Gambaran Alam Mahsyar II (Renungkan..!!!)

"Subhanallah, itu si Parmin tukang mie dekat kantorku," aku terperangah melihatnya melenggang ke surga. Parmin, pemuda yang tidak pernah lulus SD itu pernah bercerita, bahwa sebagian besar hasil dagangnya ia kririmkan untuk ibu dan biaya sekolah empat adiknya. Parmin yang rajin sholat itu, rela berpuasa berhari-hari asal ibu dan adik-adiknya di kampung tidak kelaparan. Tiba-tiba, orang yang sejak tadi disampingku berkata lagi, "Parmin yang tukang mie itu lebih baik dimata Allah. Ia bekerja untuk kebahagiaan orang lain." Sementara aku, semua hasil keringatku semata untuk keperluanku.

Lalu berturut-turut lewat didepan mataku, mbok Darmi penjual pecel yang kehadirannya selalu kutolak, pengemis yang setiap hari lewat depan rumah dan selalu mendapatkan kata "maaf" dari bibirku dibalik pagar tinggi rumahku.

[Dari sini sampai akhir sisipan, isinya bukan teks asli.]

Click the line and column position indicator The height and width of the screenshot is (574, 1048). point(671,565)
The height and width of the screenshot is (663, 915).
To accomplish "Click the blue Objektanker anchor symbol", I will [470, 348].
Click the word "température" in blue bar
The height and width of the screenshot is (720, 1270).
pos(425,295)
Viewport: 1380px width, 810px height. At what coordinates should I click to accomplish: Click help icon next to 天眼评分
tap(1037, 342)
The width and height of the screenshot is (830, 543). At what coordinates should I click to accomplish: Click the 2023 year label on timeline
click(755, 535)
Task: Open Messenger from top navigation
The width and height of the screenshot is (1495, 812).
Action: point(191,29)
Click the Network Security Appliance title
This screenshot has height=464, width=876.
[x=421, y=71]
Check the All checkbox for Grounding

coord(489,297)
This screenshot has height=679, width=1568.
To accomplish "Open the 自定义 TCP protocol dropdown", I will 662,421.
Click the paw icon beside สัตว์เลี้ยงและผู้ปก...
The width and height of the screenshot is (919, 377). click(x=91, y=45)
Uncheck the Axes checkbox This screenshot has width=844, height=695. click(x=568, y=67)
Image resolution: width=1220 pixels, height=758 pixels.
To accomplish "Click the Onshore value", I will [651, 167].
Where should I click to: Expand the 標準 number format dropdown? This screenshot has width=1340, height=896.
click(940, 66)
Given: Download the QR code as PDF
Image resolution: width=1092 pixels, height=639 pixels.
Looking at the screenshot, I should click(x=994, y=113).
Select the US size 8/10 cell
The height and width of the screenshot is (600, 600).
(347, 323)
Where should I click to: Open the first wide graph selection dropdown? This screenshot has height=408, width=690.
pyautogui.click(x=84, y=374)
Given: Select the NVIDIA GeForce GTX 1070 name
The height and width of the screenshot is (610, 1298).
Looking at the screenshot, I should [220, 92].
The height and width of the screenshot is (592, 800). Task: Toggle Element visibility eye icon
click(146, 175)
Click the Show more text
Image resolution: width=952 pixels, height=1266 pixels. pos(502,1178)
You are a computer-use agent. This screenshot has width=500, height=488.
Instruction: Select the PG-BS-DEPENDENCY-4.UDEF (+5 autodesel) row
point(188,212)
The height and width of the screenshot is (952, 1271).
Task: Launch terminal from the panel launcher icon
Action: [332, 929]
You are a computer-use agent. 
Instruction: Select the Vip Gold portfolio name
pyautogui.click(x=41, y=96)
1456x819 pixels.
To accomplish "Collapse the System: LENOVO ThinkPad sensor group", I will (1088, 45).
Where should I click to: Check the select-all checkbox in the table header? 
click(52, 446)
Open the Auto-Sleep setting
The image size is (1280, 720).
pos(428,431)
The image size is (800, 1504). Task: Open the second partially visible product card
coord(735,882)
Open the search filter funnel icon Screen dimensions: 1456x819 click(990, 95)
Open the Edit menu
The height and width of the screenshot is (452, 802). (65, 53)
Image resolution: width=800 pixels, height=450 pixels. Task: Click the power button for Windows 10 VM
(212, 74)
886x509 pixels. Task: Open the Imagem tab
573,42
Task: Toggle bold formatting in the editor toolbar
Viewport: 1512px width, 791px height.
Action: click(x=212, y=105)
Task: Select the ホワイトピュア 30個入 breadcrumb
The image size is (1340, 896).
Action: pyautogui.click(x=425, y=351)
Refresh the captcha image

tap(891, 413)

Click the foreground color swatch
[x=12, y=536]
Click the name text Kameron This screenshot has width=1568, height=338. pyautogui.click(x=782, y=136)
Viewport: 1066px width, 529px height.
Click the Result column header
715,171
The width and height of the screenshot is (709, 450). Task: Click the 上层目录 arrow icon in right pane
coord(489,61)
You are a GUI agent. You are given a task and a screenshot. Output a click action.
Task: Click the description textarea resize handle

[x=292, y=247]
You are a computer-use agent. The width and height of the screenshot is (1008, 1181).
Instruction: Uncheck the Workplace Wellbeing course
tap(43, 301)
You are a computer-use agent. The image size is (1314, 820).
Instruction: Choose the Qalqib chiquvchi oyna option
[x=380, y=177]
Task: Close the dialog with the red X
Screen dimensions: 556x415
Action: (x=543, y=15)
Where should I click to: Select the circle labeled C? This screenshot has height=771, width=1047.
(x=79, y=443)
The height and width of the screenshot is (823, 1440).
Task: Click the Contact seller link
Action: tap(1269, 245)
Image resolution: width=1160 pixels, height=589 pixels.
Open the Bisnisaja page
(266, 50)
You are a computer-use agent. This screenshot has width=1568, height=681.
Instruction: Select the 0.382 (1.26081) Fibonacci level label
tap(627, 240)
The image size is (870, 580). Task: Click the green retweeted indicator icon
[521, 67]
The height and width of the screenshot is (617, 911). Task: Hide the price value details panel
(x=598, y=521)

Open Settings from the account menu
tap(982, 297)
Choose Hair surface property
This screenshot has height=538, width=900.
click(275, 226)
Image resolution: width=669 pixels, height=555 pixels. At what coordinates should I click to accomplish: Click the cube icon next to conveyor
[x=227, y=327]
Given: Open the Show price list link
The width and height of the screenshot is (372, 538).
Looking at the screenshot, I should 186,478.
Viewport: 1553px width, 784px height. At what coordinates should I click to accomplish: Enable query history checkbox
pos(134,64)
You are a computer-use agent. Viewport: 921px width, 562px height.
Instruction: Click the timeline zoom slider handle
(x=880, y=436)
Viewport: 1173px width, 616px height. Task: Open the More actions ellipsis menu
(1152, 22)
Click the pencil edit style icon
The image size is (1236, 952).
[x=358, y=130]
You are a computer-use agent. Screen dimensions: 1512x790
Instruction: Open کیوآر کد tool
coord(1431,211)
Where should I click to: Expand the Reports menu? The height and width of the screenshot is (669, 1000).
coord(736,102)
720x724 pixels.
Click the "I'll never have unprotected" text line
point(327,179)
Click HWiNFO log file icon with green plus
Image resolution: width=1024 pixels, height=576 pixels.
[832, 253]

Orang disampingku berbicara lagi seolah menjawab setiap pertanyaanku meski tidak kulontarkan, "Mereka ihklas, tidak sakit hati serta tidak memendam kebencian meski kau tolak."

Masya Allah murid-murid pengajian yang aku bina, mereka mendahuluiku ke surga. Setelah itu, berbondong-bondong jamaah masjid-masjid tempat biasa aku berceramah. "Mereka belajar kepadamu, lalu mereka amalkan. Sedangkan kau, terlalu banyak berbicara dan sedikit mendengarkan. Padahal, lebih banyak yang bisa dipelajari dengan mendengar dari pada berbicara," jelasnya lagi.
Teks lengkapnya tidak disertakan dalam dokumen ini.